Some stakeholders, however, are celebrating the move as a long-overdue correction.
“Certainly, it’s a very progressive and welcome step. These amendments are critical in opening up the sector to more vibrant competition,” said LV Krishnan, CEO, TAM Media Research. “This is a game-changer, not just for TAM, but for any global organization in the measurement business.”
Advertisers’ Take
“The ecosystem may now experience increased competition, either in the form of new entrants or dormant players reviving, which could potentially drive innovation and even lead to better pricing,” said a senior media planner at a top FMCG brand. “The move may enable advertisers to access more and alternative data sources, but credibility and standardization will be critical.”
Others worry this could fracture the market and destabilise media planning.

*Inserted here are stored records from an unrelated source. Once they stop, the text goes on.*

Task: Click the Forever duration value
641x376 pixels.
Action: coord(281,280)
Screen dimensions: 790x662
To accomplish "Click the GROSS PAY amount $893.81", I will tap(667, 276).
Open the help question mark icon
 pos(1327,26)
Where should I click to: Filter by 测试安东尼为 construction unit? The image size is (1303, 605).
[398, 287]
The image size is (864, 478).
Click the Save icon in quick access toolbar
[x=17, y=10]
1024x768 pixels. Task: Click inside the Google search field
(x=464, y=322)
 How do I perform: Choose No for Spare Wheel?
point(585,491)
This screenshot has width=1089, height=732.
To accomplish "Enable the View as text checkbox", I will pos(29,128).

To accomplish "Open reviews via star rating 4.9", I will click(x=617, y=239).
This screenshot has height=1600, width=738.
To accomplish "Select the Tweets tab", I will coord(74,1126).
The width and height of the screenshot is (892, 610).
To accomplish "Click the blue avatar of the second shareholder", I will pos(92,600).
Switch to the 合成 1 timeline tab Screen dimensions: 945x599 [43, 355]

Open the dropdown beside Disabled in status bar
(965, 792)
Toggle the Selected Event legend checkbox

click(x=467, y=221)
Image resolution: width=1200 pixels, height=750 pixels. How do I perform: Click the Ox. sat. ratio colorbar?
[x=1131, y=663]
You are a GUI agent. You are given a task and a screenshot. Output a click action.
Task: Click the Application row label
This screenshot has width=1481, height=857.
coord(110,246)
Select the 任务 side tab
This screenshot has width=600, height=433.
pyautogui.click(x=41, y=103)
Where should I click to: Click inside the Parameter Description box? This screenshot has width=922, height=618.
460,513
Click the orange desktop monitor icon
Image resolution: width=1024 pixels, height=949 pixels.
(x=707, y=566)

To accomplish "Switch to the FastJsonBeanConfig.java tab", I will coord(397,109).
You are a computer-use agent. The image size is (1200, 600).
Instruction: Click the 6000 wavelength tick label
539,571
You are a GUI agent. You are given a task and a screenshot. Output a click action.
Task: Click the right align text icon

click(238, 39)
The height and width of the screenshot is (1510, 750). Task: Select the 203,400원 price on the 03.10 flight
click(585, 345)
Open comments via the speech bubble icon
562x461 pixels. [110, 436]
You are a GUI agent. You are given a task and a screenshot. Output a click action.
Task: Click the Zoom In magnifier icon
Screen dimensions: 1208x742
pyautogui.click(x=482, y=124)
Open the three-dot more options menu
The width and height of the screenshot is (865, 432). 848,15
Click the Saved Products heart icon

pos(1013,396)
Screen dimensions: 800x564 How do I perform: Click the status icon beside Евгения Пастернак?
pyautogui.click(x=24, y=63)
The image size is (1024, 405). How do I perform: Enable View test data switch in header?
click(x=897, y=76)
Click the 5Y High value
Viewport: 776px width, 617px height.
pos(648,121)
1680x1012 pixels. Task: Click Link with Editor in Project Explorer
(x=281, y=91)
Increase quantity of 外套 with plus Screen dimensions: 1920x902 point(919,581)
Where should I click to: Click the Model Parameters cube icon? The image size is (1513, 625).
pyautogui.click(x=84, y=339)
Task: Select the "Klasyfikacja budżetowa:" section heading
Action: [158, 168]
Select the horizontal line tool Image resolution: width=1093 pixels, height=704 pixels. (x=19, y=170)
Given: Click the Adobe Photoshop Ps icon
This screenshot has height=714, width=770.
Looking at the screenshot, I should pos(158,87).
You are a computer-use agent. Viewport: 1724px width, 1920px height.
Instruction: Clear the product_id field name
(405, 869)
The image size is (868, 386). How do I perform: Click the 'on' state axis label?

“With looser eligibility, there’s a risk of dilution of standards, which has the potential to pose concerns somewhere down the line,” said another advertiser. “In a high-stakes sector where billions are spent on media, trust in measurement is non-negotiable. New or restructured players will need time to build that credibility.”
“When so many billions ride on these numbers, any bias or opaque ownership will skew the market,” added another advertiser from the BFSI sector.
As per Pankaj Pachauri, Founder, GoNews India, Indian TV rating agencies have lost a lot of credibility among the citizens as well as the marketers. TV channels are routinely criticised for ‘garnering TRP’ by sensational or even untruthful content as was visible during the recent Indo-Pak war. Marketers, on the other hand, crave good content to buy airtime around it, he said.
"To regain credibility we need more transparency in the system. The MIB by dropping these two clauses has made the situation worse. If the directors of rating agencies are given a free pass to consult and have business dealings with the content creators, their credibility suffers further. We need more transparency. Rating agencies should be held accountable and disclose their business interests like stock analysts giving disclosure of their holdings. The tweak in the law makes TV ratings fallible to insider trading. The MIB should make clash-of-interest disclosures mandatory, it’s doing the opposite,” said Pachauri.
Poulomi Roy, CMO of RSH Global, opines that the rules have been made further stringent for broadcasters’ influence on rating system and vice-versa. "If we read it as it is then we can expect more realistic numbers and data points to deal with."
She added, perceived notions can be questioned, distribution of broadcasters will play a big role to deliver numbers. Rates can be re-looked and re-negotiated. Thriving campaigns in this unsettled and chaotic environment will be a challenge.
As the MIB invites public comments for the next 30 days, the industry is left grappling with a central dilemma: Can a deregulated, multi-agency environment provide transparency and accountability or will it descend into chaos, driven by vested interests?